— BEGIN —
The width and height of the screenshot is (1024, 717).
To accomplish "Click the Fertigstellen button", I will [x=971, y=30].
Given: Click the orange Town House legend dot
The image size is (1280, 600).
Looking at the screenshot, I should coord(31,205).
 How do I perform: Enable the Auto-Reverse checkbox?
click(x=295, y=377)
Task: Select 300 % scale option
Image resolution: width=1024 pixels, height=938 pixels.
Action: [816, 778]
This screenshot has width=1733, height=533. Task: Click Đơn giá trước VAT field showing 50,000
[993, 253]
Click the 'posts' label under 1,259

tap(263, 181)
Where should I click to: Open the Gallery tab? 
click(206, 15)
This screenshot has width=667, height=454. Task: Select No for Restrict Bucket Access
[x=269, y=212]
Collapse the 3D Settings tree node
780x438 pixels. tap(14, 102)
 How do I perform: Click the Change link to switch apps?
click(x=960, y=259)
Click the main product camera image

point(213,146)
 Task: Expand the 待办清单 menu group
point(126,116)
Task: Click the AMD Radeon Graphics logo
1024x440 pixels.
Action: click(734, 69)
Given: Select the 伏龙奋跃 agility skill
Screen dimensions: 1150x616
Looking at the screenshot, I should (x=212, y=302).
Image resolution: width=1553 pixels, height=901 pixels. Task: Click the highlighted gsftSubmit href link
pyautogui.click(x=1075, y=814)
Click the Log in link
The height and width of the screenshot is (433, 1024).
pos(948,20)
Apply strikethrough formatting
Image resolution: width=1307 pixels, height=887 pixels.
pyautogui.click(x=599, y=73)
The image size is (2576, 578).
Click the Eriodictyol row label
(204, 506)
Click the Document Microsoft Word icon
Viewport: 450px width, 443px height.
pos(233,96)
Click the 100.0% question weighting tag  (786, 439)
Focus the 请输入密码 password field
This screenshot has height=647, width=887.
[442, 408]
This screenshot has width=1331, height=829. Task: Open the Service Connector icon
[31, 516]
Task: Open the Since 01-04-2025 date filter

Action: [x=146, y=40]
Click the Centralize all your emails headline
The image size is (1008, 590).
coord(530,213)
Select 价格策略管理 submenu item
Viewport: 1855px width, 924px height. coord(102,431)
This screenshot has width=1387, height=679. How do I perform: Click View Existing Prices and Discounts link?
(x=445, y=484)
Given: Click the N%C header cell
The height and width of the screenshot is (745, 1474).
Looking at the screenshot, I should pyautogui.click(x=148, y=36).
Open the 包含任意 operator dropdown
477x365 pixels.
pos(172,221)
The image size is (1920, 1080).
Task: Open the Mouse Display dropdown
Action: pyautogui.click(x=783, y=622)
— END —
-- REQUIREMENTS --
Render every line of the listing above as a Markdown table with the columns No. and Entry, where No. numbers the rows and Entry holds the line. Skip blank lines.

-- RESULT --
| No. | Entry |
|---|---|
| 1 | The width and height of the screenshot is (1024, 717). |
| 2 | To accomplish "Click the Fertigstellen button", I will [x=971, y=30]. |
| 3 | Given: Click the orange Town House legend dot |
| 4 | The image size is (1280, 600). |
| 5 | Looking at the screenshot, I should coord(31,205). |
| 6 |  How do I perform: Enable the Auto-Reverse checkbox? |
| 7 | click(x=295, y=377) |
| 8 | Task: Select 300 % scale option |
| 9 | Image resolution: width=1024 pixels, height=938 pixels. |
| 10 | Action: [816, 778] |
| 11 | This screenshot has width=1733, height=533. Task: Click Đơn giá trước VAT field showing 50,000 |
| 12 | [993, 253] |
| 13 | Click the 'posts' label under 1,259 |
| 14 | tap(263, 181) |
| 15 | Where should I click to: Open the Gallery tab?  |
| 16 | click(206, 15) |
| 17 | This screenshot has width=667, height=454. Task: Select No for Restrict Bucket Access |
| 18 | [x=269, y=212] |
| 19 | Collapse the 3D Settings tree node |
| 20 | 780x438 pixels. tap(14, 102) |
| 21 |  How do I perform: Click the Change link to switch apps? |
| 22 | click(x=960, y=259) |
| 23 | Click the main product camera image |
| 24 | point(213,146) |
| 25 |  Task: Expand the 待办清单 menu group |
| 26 | point(126,116) |
| 27 | Task: Click the AMD Radeon Graphics logo |
| 28 | 1024x440 pixels. |
| 29 | Action: click(734, 69) |
| 30 | Given: Select the 伏龙奋跃 agility skill |
| 31 | Screen dimensions: 1150x616 |
| 32 | Looking at the screenshot, I should (x=212, y=302). |
| 33 | Image resolution: width=1553 pixels, height=901 pixels. Task: Click the highlighted gsftSubmit href link |
| 34 | pyautogui.click(x=1075, y=814) |
| 35 | Click the Log in link |
| 36 | The height and width of the screenshot is (433, 1024). |
| 37 | pos(948,20) |
| 38 | Apply strikethrough formatting |
| 39 | Image resolution: width=1307 pixels, height=887 pixels. |
| 40 | pyautogui.click(x=599, y=73) |
| 41 | The image size is (2576, 578). |
| 42 | Click the Eriodictyol row label |
| 43 | (204, 506) |
| 44 | Click the Document Microsoft Word icon |
| 45 | Viewport: 450px width, 443px height. |
| 46 | pos(233,96) |
| 47 | Click the 100.0% question weighting tag  (786, 439) |
| 48 | Focus the 请输入密码 password field |
| 49 | This screenshot has height=647, width=887. |
| 50 | [442, 408] |
| 51 | This screenshot has width=1331, height=829. Task: Open the Service Connector icon |
| 52 | [31, 516] |
| 53 | Task: Open the Since 01-04-2025 date filter |
| 54 | Action: [x=146, y=40] |
| 55 | Click the Centralize all your emails headline |
| 56 | The image size is (1008, 590). |
| 57 | coord(530,213) |
| 58 | Select 价格策略管理 submenu item |
| 59 | Viewport: 1855px width, 924px height. coord(102,431) |
| 60 | This screenshot has width=1387, height=679. How do I perform: Click View Existing Prices and Discounts link? |
| 61 | (x=445, y=484) |
| 62 | Given: Click the N%C header cell |
| 63 | The height and width of the screenshot is (745, 1474). |
| 64 | Looking at the screenshot, I should pyautogui.click(x=148, y=36). |
| 65 | Open the 包含任意 operator dropdown |
| 66 | 477x365 pixels. |
| 67 | pos(172,221) |
| 68 | The image size is (1920, 1080). |
| 69 | Task: Open the Mouse Display dropdown |
| 70 | Action: pyautogui.click(x=783, y=622) |